+++ SOURCE DOCUMENT +++

While research is still being done on more serious ailments seniors suffer, some evidence has come in that it could be helpful in tackling Alzheimer’s Disease, which afflicts about 10 per cent of seniors in America.
In 2014, a study in the Journal of Alzheimer’s Disease found THC can help slow the advancement of beta-amyloids, clumps of protein that build up in the brain and are one of the leading signs of the presence of Alzheimer’s. The study “strongly suggests that THC could be a potentially therapeutic treatment option for Alzheimer’s disease.”
Cannabis has also been found to be a muscle relaxant, and has been used to lessen tremors in Parkinson’s disease as well.
How seniors can take cannabis
Given the potential positive effects cannabis may have for seniors, the next question is the best way for seniors to consume it.
Smoking cannabis is probably the worst way to go as it is harmful to your lungs and can up the risk of cancer due to carcinogens that are released. Measuring your intake is also harder to do when smoking a joint.

+++ DATA SHOWN +++

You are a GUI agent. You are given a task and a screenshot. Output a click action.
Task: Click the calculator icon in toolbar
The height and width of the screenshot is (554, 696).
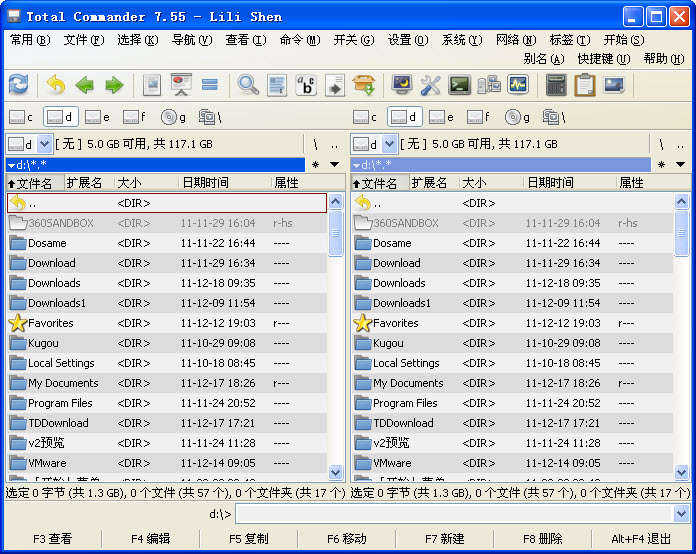tap(556, 85)
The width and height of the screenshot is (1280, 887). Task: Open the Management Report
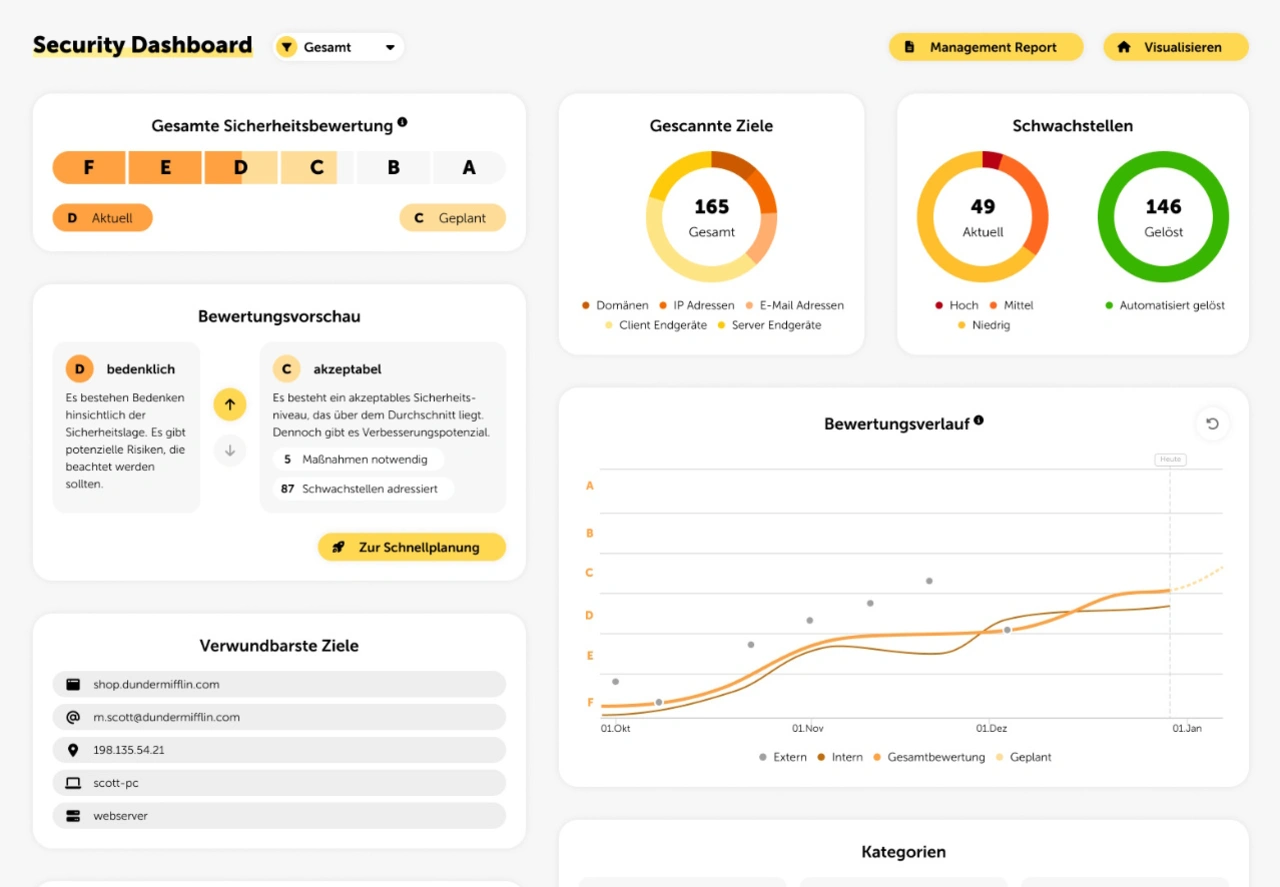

+++

**WORK INSTRUCTION 1**
Answer these questions from the text on cannabis for seniors:
(a) About what share of seniors in America does Alzheimer's Disease afflict?
(b) In what year did the study in the Journal of Alzheimer's Disease come out?
(c) What reasons does the text give for calling smoking probably the worst way to take cannabis?
**WORK INSTRUCTION 2**
Continue the text on cannabis for seniors from its last sentence.
The items are separate material and have nothing to do with the text on cannabis for seniors.

**RESPONSE 1**
(a) About 10 percent.
(b) 2014.
(c) It is harmful to your lungs, it can raise the risk of cancer because of the carcinogens it releases, and it makes measuring your intake harder.

**RESPONSE 2**
Vaping as well provides problems in dosing, and because it can take some time for the high to kick in, it may be easy to take too much. However, it is better for your lungs than smoking.
Oils provide a solution for being able to precisely measure the amount of cannabis you are consuming. They can be squirted into your mouth or mixed with liquids, such as tea, smoothies or juice, and can easily be measured to make sure you’re not taking too much.
Edibles, which are not yet legal in Canada, are a riskier way to consume cannabis. While you are avoiding smoking, it is hard to measure your intake and easy to overdo it. Edibles or oral products also take longer to leave the body, about 12 hours to a day for a 70-year-old, which could be too much of a good thing.
Another option for consuming is topical treatments, such as lotions and creams, which can treat muscle soreness or arthritis.
They don’t give the typical cannabis high, but allow you to target one specific area of pain rather than a full body effect.
Whatever your method, it is wise to microdose your cannabis at first, meaning start with a very small dose then work your way up, to ensure you can handle the high and don’t take too much.
It is also a good idea for seniors to monitor the changes in their mood, blood pressure, blood sugar and cholesterol when taking cannabis, to see if it is causing any negative effects.
The new “grey market”
As research is just ramping up on how seniors can use cannabis, companies are beginning to recognize the potential of the market.
Licensed producer Canopy Growth announced a six-month study in early October that will track and monitor the effects of medical cannabis as an alternative to other pain medications.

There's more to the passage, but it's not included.